## [What is required]
How many of the lines below contain the string "width"? Reply with the number alone.

## [The records]
☆ ☆ ☆

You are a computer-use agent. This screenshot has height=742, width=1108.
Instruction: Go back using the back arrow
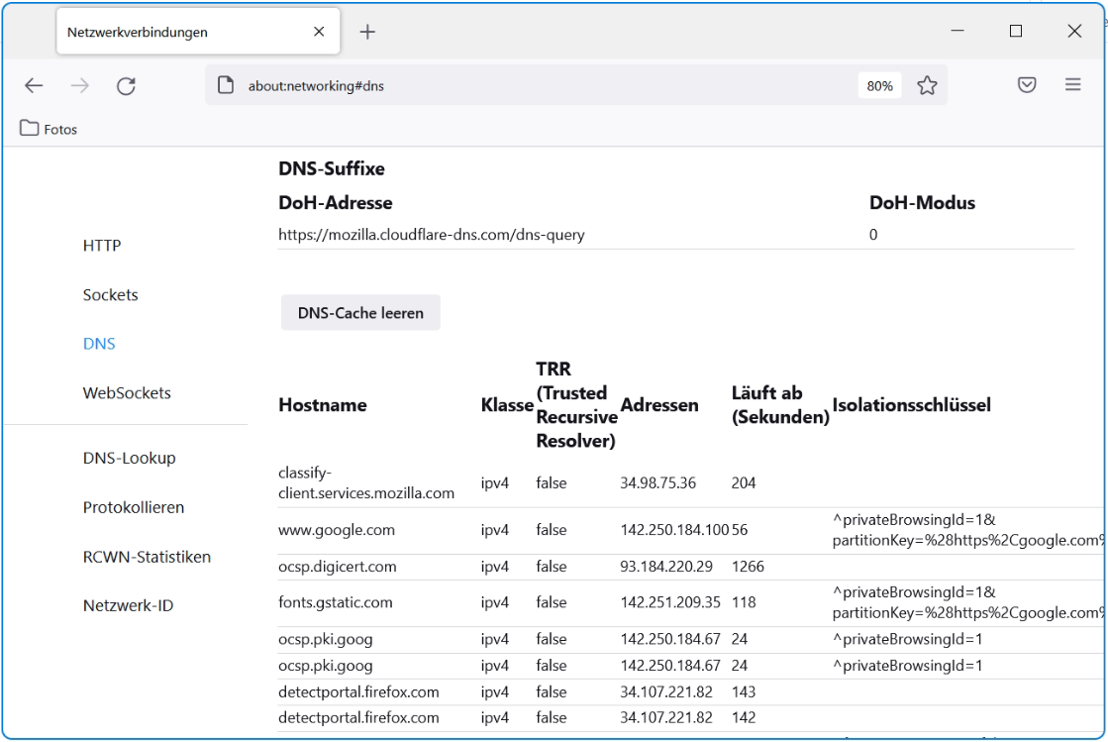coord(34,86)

☆ ☆ ☆

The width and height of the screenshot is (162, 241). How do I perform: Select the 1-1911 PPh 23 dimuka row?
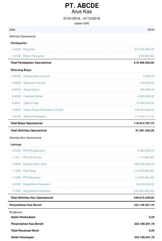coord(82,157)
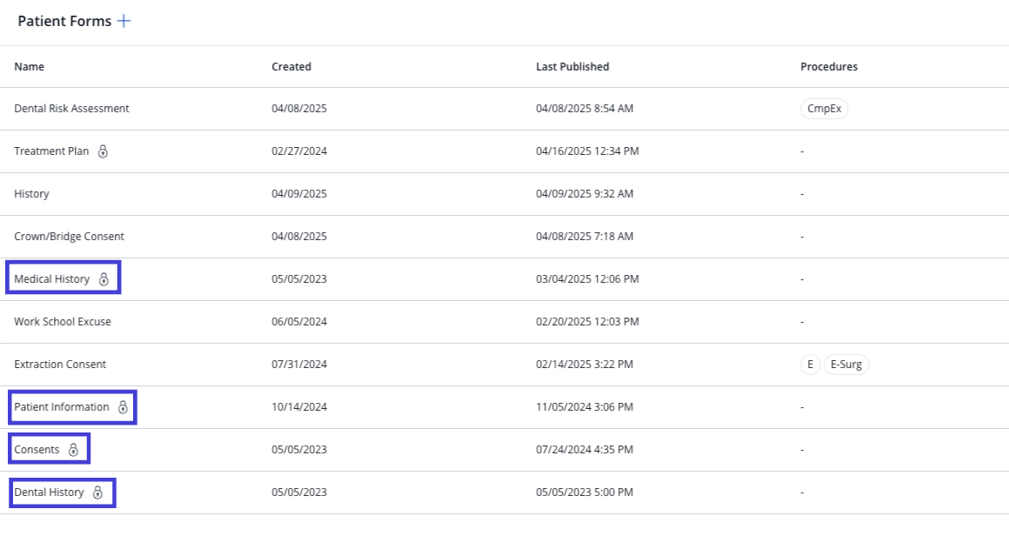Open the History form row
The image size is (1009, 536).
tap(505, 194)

☆ ☆ ☆

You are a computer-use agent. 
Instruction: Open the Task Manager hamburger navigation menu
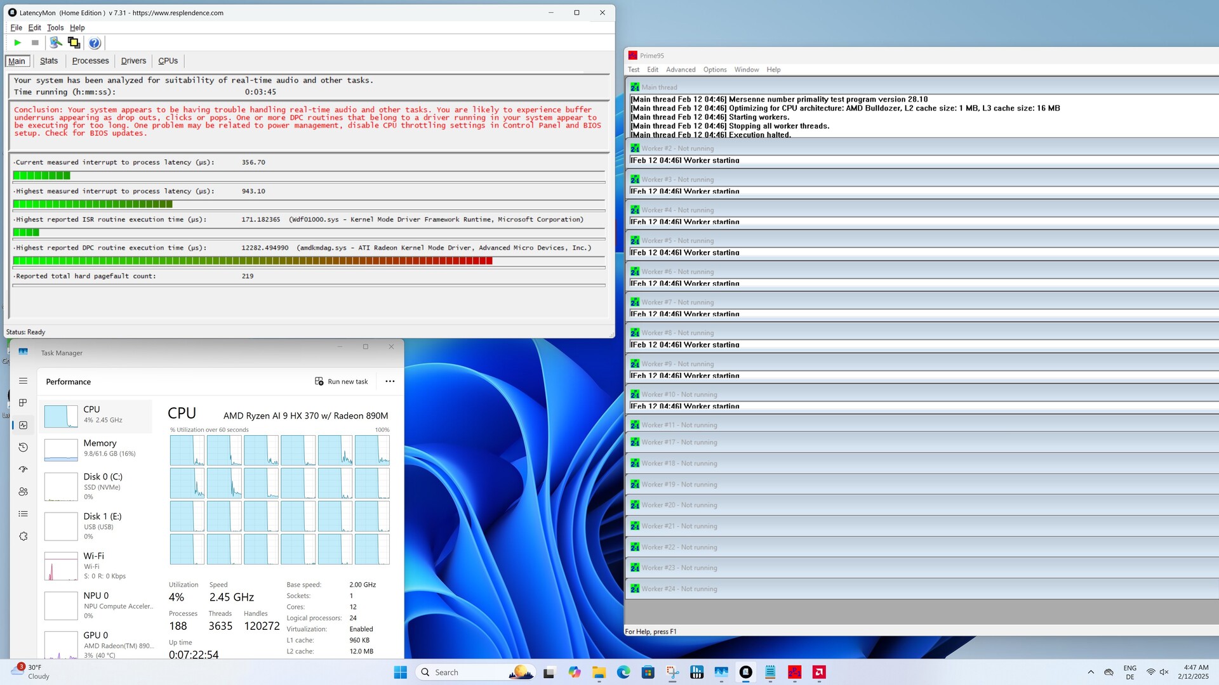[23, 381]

☆ ☆ ☆

## [Output]
2